Historically, "memory" referred to "magnetic core memory" in the 1950s, and then to semiconductor-based storage in the 1970s, at a time when the fastest response times were for magnetic core, and then for semiconductor memory, respectively. The evolution of usage can be glimpsed in the history of computing hardware, as the costs of the various technologies declined.
Each type of storage is suited for different purposes, and most computers contain several types: primary, secondary, and volatile.
Secondary storage, also known as peripheral storage, is where the computer stores information that is not necessarily in current use. It is typically slower and higher-capacity than primary storage. It is almost always non-volatile.
Confusingly, these terms are often used differently. Primary storage can be used to refer to local random-access disk storage, which should properly be called secondary storage. If this type of storage is called primary storage, then the term secondary storage would refer to offline, sequential-access storage like tape media.

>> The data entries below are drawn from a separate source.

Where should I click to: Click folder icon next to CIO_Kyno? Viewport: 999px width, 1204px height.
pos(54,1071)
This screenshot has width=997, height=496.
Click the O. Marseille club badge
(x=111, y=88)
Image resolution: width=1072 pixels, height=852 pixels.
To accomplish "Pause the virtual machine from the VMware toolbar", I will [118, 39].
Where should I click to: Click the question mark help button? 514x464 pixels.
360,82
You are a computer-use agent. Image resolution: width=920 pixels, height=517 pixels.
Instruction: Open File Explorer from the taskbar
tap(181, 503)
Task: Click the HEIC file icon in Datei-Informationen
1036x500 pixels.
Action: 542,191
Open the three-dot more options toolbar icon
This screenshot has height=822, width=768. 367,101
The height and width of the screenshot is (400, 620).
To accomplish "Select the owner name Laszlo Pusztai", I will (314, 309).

Random-access media has the property of accessing any portion at any time. Semiconductor memory (RAM) and magnetic disk are examples of this type of storage.
In disk storage, these are the two primary access methods. Block access means that the disk is divided into normally equal-sized blocks which are accessed at random by the operating system. File access contains an abstraction of files and directories which can be used to refer to storage content. Another access method, content-addressable storage (CAS) uses a hashing algorithm to refer to pieces of data.